Johann Lafer wehrt sich gegen Spekulationen um Krebserkrankung
Johann Lafer will sich nicht unterkriegen lassen. Obwohl der 68-Jährige an Krebs erkrankt ist und inzwischen mehrere Chemotherapien hinter sich hat, verzichtet er nicht auf öffentliche Termine. Momentan arbeitet der Starkoch mit der Lufthansa als Berater zusammen und plant zeitnah Kulinarik-Reisen mit Nicko Cruises. Wie schafft er dieses hohe Arbeitspensum trotz Krankheit und wie schreitet seine Behandlung voran?
Johann Lafer wehrt sich: "Ich habe keine Metastasen"
Sechs Zyklen Chemotherapie musste Johann Lafer in den vergangenen Wochen über sich ergehen lassen. Das sei "kein Spaziergang", wie er in einem aktuellen Interview betont. "Doch es gibt mittlerweile keine andere Möglichkeit mehr", sagt er zur Süddeutschen Zeitung. "Das Problem ist, dass es so viele Varianten von diesem Lymphdrüsenkrebs gibt und man nicht von vornherein genau sagen kann, welche Behandlung die richtige für einen ist." Trotz der Strapazen zeigt sich der gefeierte Koch zuversichtlich.
Über Johann Lafers Gesundheitszustand wurde viel spekuliert. Gegen eine Aussage wehrt er sich nun öffentlich und erklärt: "Ich habe keine Metastasen, das kann ich so also nie gesagt haben." Details über seine "persönliche und familiäre Situation und alle ärztlichen Entscheidungen" will der 68-Jährige weiterhin für sich behalten. "Ich muss mit mir und meiner Psyche im Einklang sein."

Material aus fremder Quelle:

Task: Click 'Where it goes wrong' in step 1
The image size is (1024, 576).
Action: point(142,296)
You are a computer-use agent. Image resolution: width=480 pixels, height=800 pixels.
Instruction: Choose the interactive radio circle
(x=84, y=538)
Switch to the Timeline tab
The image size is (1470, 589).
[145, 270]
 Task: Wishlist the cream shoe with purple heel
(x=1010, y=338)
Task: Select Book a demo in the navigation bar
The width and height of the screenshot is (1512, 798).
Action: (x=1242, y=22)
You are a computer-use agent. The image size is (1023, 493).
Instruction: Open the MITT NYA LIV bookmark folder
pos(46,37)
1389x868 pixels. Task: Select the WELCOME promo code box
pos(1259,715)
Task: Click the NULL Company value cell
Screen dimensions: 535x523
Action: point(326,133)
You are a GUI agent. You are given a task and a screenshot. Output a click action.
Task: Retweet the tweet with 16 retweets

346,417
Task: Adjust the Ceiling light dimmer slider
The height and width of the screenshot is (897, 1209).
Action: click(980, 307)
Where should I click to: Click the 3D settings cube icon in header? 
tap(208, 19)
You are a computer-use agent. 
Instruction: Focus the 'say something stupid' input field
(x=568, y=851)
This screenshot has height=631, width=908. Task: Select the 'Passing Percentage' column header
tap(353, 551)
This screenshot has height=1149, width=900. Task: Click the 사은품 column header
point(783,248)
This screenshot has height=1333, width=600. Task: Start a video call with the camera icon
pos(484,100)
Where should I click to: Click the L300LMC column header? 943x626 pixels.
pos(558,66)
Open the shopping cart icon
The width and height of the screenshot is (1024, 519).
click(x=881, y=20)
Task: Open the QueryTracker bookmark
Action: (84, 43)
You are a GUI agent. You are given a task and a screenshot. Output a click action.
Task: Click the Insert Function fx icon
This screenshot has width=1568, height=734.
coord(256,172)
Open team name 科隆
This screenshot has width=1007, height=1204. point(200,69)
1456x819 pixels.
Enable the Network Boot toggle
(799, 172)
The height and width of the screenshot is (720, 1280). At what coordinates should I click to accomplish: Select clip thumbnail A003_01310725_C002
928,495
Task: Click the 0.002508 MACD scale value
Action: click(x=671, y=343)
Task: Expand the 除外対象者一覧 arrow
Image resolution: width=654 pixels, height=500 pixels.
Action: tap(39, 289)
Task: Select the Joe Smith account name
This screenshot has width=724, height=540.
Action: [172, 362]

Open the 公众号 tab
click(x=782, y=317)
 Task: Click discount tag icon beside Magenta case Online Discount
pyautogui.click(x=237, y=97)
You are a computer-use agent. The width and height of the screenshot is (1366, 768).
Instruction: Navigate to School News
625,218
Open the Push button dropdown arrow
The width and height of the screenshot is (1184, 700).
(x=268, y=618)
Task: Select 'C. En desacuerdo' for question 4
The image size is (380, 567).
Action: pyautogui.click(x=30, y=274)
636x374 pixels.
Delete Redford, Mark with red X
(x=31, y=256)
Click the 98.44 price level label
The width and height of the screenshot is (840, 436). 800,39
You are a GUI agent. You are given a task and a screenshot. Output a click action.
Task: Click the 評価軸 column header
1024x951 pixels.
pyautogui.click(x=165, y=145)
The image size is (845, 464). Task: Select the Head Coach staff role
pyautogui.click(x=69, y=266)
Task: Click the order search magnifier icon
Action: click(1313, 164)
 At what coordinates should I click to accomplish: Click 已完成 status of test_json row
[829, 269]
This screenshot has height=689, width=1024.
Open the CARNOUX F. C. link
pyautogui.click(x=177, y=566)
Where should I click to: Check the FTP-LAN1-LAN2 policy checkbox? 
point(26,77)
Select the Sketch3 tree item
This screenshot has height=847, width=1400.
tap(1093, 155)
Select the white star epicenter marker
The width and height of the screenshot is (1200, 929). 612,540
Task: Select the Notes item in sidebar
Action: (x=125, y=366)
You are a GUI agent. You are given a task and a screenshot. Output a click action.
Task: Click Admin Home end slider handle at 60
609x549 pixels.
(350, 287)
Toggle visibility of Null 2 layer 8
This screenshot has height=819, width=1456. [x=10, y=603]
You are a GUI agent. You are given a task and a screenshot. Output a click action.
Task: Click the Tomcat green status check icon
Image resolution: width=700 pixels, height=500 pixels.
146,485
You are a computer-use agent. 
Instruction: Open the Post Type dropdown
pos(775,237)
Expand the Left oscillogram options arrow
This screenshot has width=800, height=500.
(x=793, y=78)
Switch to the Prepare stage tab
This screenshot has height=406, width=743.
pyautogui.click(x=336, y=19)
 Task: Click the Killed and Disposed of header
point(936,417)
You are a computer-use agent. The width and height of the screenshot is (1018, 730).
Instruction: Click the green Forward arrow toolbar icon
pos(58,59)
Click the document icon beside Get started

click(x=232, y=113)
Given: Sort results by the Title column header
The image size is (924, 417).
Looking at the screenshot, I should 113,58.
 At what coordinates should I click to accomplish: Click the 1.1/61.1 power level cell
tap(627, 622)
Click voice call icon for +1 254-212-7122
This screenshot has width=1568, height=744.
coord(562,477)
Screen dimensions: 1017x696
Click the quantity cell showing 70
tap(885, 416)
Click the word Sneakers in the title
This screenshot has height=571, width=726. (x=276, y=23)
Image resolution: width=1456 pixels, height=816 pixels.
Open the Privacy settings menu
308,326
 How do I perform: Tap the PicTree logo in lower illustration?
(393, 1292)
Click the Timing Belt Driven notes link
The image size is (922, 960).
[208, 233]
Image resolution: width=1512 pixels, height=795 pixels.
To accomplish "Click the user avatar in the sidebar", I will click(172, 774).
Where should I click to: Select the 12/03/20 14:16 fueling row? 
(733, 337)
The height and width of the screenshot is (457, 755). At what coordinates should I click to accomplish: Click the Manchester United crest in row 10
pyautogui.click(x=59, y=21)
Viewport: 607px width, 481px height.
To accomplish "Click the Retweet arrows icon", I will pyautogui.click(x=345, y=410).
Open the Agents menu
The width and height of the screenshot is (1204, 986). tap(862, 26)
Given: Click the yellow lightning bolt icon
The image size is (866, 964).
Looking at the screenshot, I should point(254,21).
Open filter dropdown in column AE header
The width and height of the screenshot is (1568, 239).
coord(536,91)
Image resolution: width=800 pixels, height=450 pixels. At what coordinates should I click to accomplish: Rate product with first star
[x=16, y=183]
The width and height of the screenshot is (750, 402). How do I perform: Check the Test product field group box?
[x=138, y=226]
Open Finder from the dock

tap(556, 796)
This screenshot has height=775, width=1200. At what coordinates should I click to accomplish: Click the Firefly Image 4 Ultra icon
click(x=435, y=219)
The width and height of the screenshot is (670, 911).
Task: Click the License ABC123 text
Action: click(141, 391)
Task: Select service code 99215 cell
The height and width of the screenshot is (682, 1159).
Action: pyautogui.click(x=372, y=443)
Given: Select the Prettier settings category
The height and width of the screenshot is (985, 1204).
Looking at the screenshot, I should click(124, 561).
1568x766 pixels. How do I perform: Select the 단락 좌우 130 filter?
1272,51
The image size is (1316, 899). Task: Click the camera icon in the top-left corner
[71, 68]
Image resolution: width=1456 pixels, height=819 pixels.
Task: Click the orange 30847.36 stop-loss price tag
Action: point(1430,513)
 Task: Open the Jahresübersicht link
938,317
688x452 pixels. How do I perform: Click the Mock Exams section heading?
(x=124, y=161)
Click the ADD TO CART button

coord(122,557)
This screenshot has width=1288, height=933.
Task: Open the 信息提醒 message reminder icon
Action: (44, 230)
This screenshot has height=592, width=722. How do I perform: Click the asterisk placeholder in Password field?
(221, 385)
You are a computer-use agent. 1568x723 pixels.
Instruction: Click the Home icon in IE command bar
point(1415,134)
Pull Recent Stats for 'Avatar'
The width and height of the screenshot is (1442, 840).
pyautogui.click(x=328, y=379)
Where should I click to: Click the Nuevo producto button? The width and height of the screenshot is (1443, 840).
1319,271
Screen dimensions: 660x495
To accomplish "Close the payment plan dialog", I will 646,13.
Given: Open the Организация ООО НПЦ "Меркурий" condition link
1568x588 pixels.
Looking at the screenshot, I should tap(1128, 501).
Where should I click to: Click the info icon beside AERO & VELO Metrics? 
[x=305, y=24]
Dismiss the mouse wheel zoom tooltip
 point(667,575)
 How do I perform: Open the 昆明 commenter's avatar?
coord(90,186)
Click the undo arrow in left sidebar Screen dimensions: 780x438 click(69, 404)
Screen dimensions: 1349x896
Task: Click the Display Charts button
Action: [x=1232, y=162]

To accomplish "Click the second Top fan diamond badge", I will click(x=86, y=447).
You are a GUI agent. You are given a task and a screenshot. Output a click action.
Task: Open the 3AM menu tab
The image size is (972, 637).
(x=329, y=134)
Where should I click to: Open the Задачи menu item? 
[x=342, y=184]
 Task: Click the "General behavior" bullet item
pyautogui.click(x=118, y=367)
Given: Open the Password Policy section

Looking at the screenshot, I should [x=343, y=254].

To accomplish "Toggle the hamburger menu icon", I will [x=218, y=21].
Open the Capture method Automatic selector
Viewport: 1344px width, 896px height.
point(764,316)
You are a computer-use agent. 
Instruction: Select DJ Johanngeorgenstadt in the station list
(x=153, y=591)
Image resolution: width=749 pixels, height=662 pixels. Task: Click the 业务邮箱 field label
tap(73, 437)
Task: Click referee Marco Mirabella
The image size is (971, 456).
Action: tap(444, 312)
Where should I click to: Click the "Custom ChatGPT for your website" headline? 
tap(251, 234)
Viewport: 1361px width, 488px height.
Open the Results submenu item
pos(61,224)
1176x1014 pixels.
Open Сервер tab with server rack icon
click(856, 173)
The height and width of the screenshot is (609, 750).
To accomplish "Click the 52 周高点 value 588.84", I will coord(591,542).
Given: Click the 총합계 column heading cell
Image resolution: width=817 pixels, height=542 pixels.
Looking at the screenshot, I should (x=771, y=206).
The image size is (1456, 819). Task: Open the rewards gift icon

Trotz Krebserkrankung: Starkoch will nicht auf Arbeit verzichten
In dieser herausfordernden Zeit auf seine Arbeit verzichten kann sich Lafer nicht vorstellen. Ob auf Events, im Büro oder in der Buchhaltung – für den Starkoch gibt es viel zu tun. "Ich wollte gerne weiterarbeiten und kann es auch. Deswegen habe ich so gut wie keine Termine abgesagt. Die Arbeit tut mir gut." Dennoch versucht er, auf seinen "Körper zu hören" und auch mal "Verantwortung abzugeben".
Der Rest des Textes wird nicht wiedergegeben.